In the winter of 1927 James Joyce was in desperate need of a kind
word. It didn’t seem to matter that he was a genius, the man who’d
published Ulysses five years earlier, an artist of such magnitude that another Irish
genius—a young Samuel Beckett—worshipped him and acted as his personal
secretary. Joyce was completing a new novel under the working name, Work in Progress (Finnegans Wake), and nearly everyone who had read drafts hated it.
His wife, Nora Joyce, badgered him: “Why don’t you write sensible
books that people can understand?” while his longtime patron, the
sophisticated Harriet Shaw Weaver, wrote him scathing letters. She found
the work nearly indecipherable. “I am made in such a way that I do not
care much for the output from your Wholesale Safety Pun Factory nor for
the darkness and unintelligibilities of your deliberately-entangled
language system,” she wrote. Joyce biographer Richard Ellmann in his
definitive chronicle James Joyce (1959), tells us that Joyce was so upset by this letter he “took to his bed.”

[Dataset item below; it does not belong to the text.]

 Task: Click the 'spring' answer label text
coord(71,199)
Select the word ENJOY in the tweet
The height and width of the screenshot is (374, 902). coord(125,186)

In Joyce’s three previous books he had explored and mastered the
limits of the short story and the autobiographical novel, and then
proceeded to write a maximalist “avant-garde” novel, Ulysses (1922), that was arguably three-to-four decades ahead of its time. In baseball terms, Ulysses
remains the equivalent of Joe DiMaggio’s 56-game hitting streak in
1941. A record of human achievement that is unassailable and will
forever remain a sacred Mount Sanai for writers across the globe.

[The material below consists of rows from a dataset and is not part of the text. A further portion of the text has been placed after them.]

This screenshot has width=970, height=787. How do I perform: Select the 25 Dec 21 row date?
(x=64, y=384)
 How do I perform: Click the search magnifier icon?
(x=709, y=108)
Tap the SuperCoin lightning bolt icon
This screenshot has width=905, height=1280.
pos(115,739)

Yet this great book burdened Joyce too. Like DiMaggio, he had to know his achievement was not repeatable. “In Dubliners he had explored the waking consciousness from outside, in A Portrait and Ulysses
from inside,” Ellmann wrote. “He had begun to impinge, but gingerly,
upon the mind of sleep…that the great psychological discovery of the
century was the night world he was, of course, aware.”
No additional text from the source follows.